Samsung avait une stratégie tarifaire. Apple l'a réduite à néant en quelques minutes. Quand le leader mondial de la tech plie face à son fournisseur de RAM, c'est que la pénurie de mémoire a changé les règles du jeu bien plus profondément qu'on ne le croit.

La mémoire vive est devenue le composant le plus disputé de l'industrie tech en 2026. La faute à une demande insatiable pour la mémoire HBM, indispensable aux serveurs d'intelligence artificielle, qui cannibale les lignes de production des puces DRAM standard utilisées dans nos smartphones.
Dans ce contexte de pénurie structurelle, le média coréen Dealsite révèle une anecdote qui en dit long : lors des négociations pour la fourniture de mémoire LPDDR5X destinée aux iPhone 17, Samsung a demandé une hausse de 100% et Apple a accepté d'un coup, sans broncher. Pour comprendre l'ampleur de ce revirement, il faut rappeler qu'Apple avait pourtant envoyé ses cadres camper à Séoul pour arracher des contrats avantageux à Samsung et SK Hynix.

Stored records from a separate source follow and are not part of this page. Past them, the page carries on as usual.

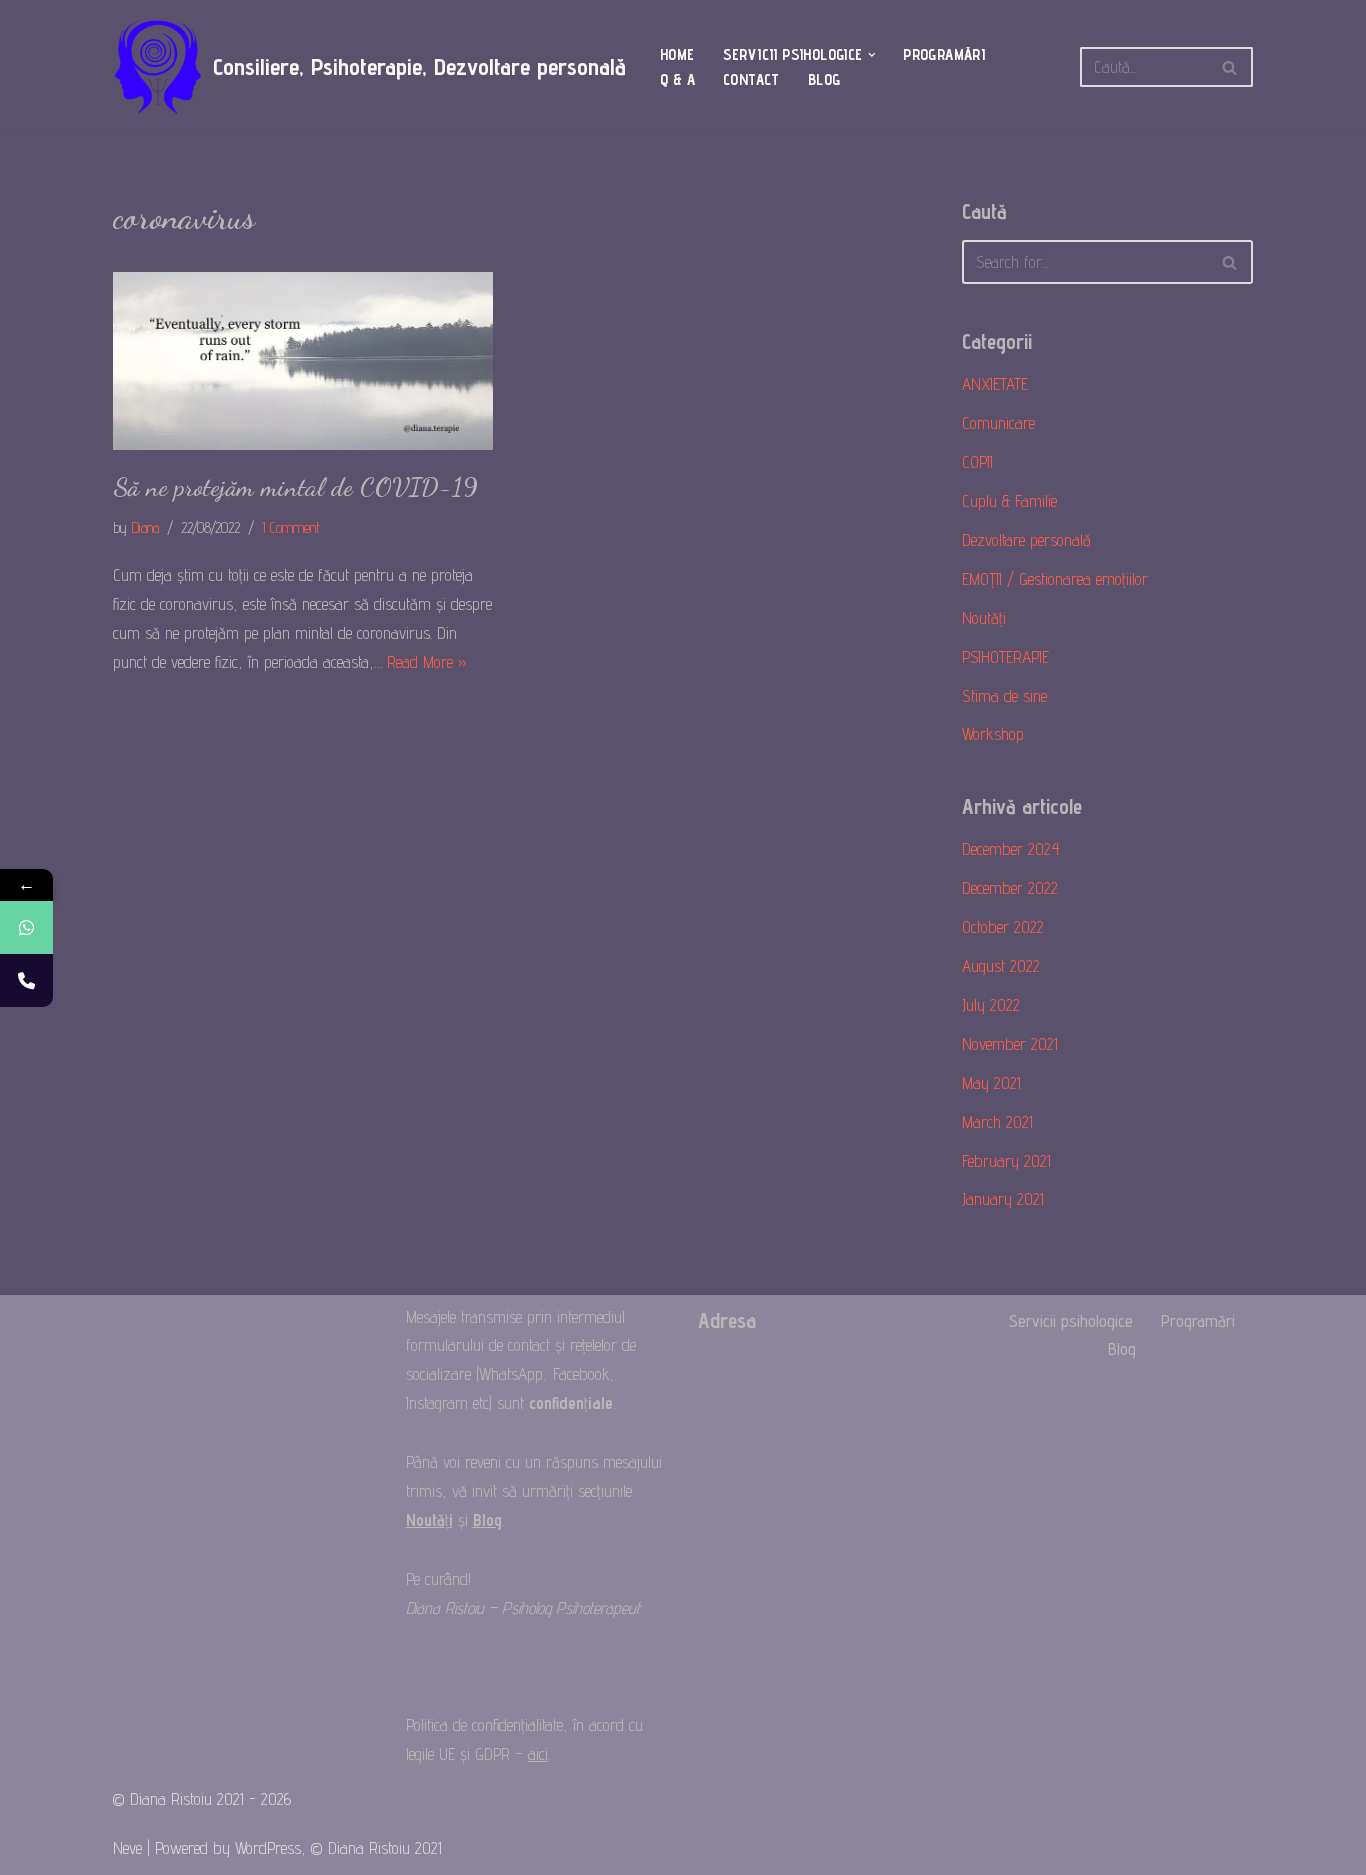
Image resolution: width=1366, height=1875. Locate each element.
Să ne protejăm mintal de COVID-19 (295, 487)
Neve (127, 1848)
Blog (824, 79)
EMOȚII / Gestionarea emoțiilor (1055, 579)
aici (538, 1754)
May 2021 (991, 1083)
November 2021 (1010, 1044)
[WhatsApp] (26, 927)
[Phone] (26, 980)
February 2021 (1006, 1161)
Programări (944, 54)
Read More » (427, 662)
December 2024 (1011, 849)
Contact (751, 79)
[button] (872, 55)
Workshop (993, 734)
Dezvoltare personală (1026, 540)
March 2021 (997, 1122)
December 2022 (1010, 888)
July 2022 (991, 1005)
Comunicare (998, 423)
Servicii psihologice (1071, 1321)
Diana (145, 527)
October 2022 (1003, 927)
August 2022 (1001, 966)
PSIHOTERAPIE (1005, 657)
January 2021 (1003, 1199)
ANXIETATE (995, 384)
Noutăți (984, 618)
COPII (977, 462)
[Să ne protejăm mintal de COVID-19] (303, 361)
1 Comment (291, 527)
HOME (677, 54)
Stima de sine (1004, 696)
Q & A (677, 79)
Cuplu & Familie (1009, 501)
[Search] (1230, 67)
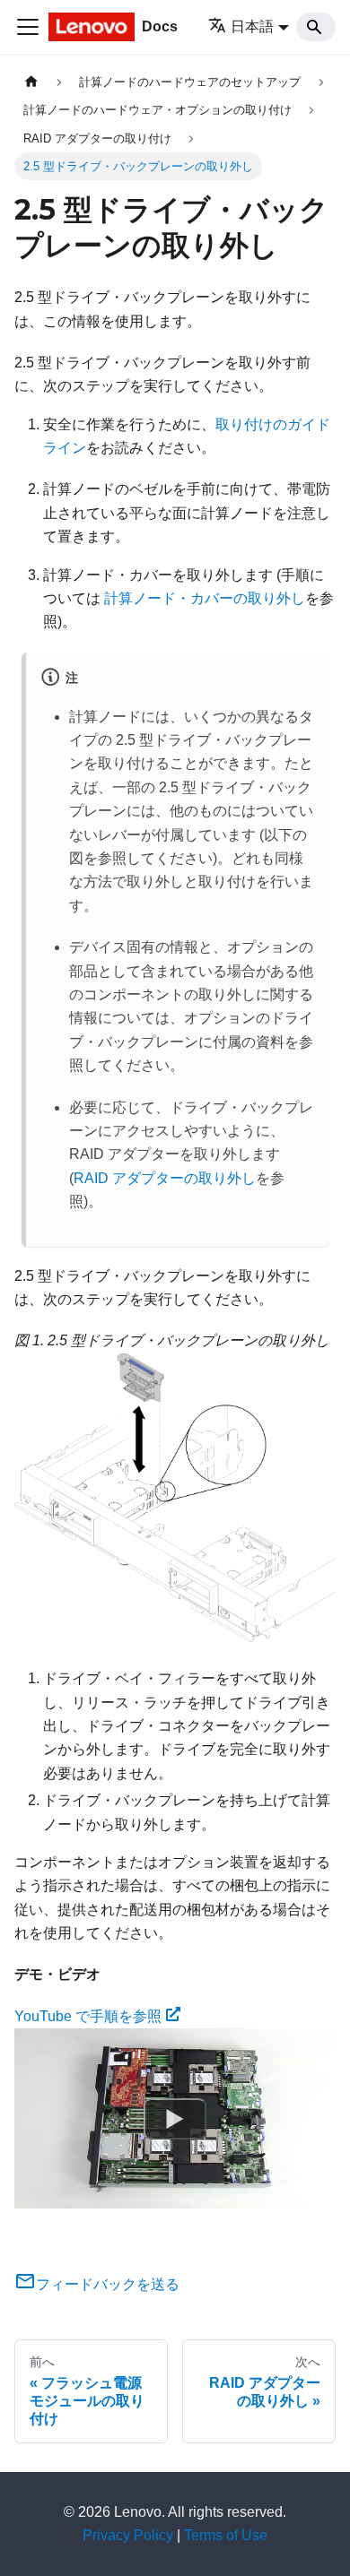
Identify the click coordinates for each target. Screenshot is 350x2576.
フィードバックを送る (107, 2284)
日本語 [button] (252, 26)
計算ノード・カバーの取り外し (204, 598)
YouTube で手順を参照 (88, 2016)
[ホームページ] (31, 82)
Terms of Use (225, 2535)
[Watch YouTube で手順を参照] (175, 2118)
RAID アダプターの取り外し (165, 1178)
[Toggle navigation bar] (27, 26)
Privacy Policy (128, 2535)
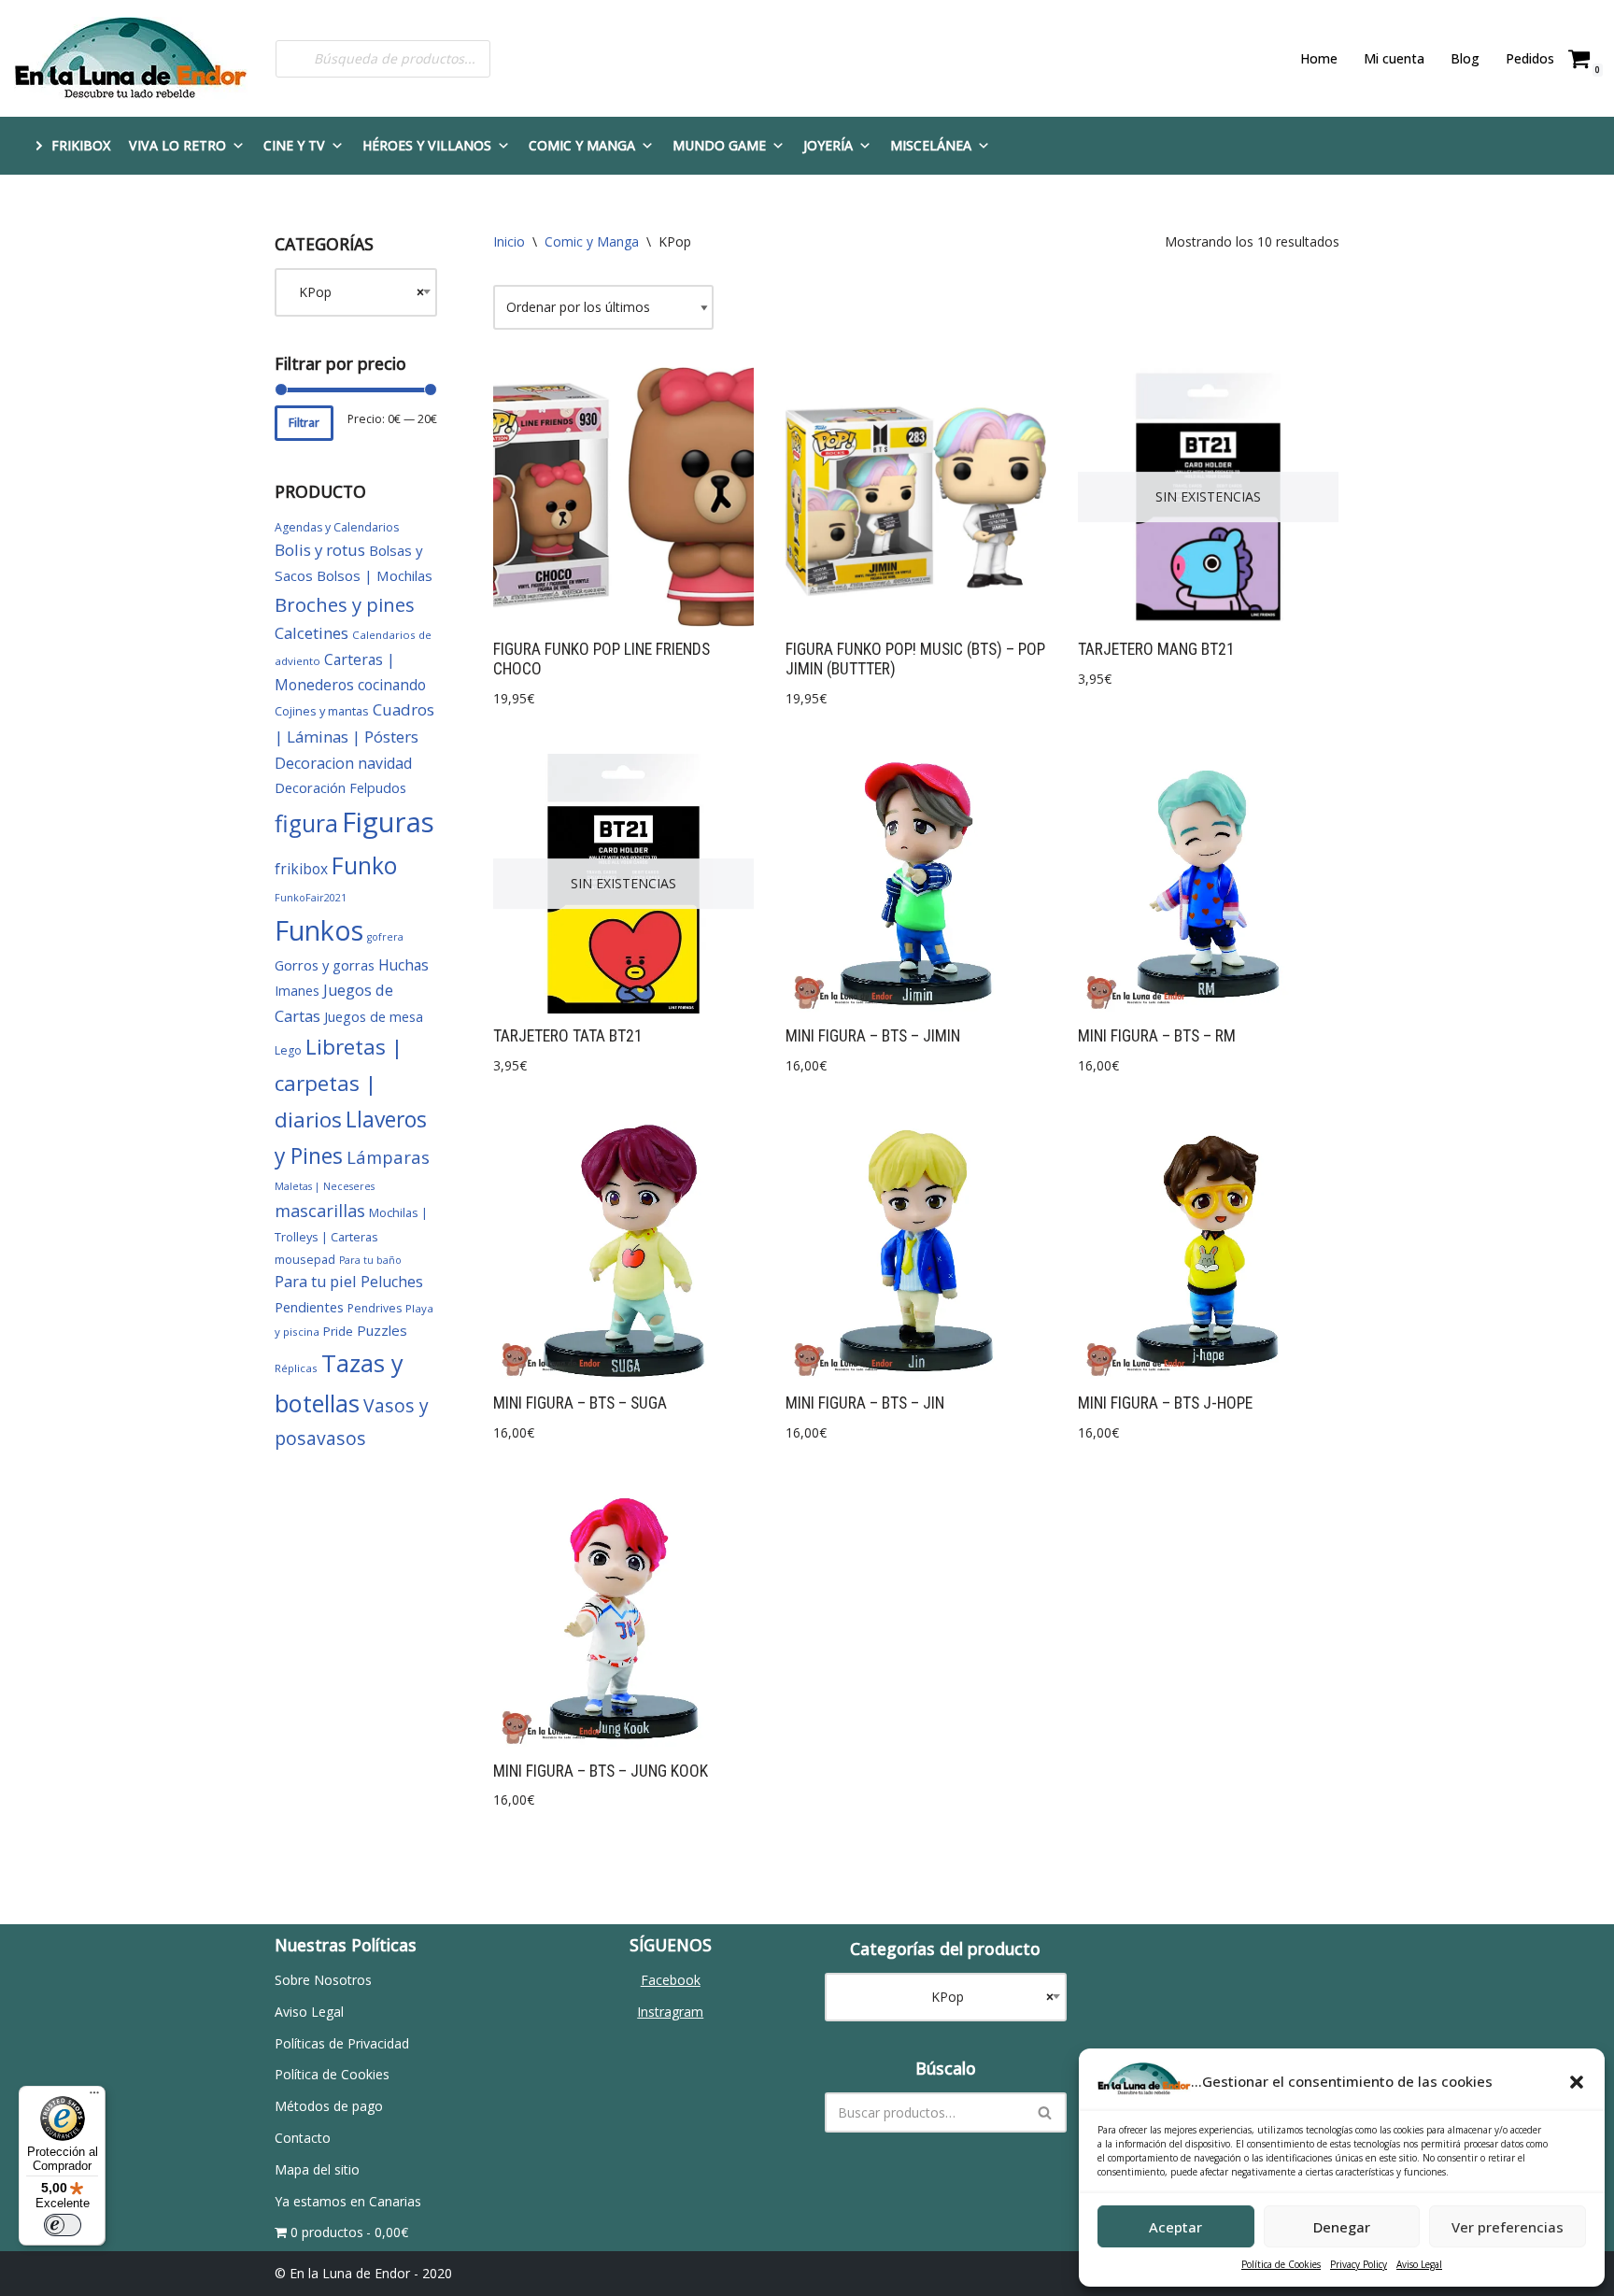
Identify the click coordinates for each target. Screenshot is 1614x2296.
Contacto (303, 2138)
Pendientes (309, 1306)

Samsung voulait 60%, a demandé 100% et a tout obtenu
La mécanique de la négociation est connue : on annonce plus que ce qu'on espère obtenir, pour laisser de la marge à la concession. C'est exactement la stratégie qu'avait préparée la division DS (Device Solutions) de Samsung. Selon une source proche du dossier citée par Dealsite, le fabricant coréen avait fixé un objectif interne à 60% de hausse pour la LPDDR5X fournie à Apple. Pour se ménager une marge de manœuvre lors de la discussion, Samsung a ouvert les négociations avec une proposition à 100% d'augmentation, une position d'entrée classique dans les bras de fer industriels.
Ce qui s'est passé ensuite n'a rien d'ordinaire : Apple a accepté le premier chiffre avancé, sans contre-proposition. Résultat, la puce LPDDR5X de 12 Go intégrée aux iPhone 17 Pro et 17 Pro Max est passée d'un coût unitaire compris entre 25 et 29 dollars à environ 70 dollars, soit une hausse effective de plus de 230% sur l'ensemble du cycle de négociation depuis le début de l'année 2025. Samsung n'avait même pas besoin de bluffer : Apple lui a offert la victoire avant que la partie commence.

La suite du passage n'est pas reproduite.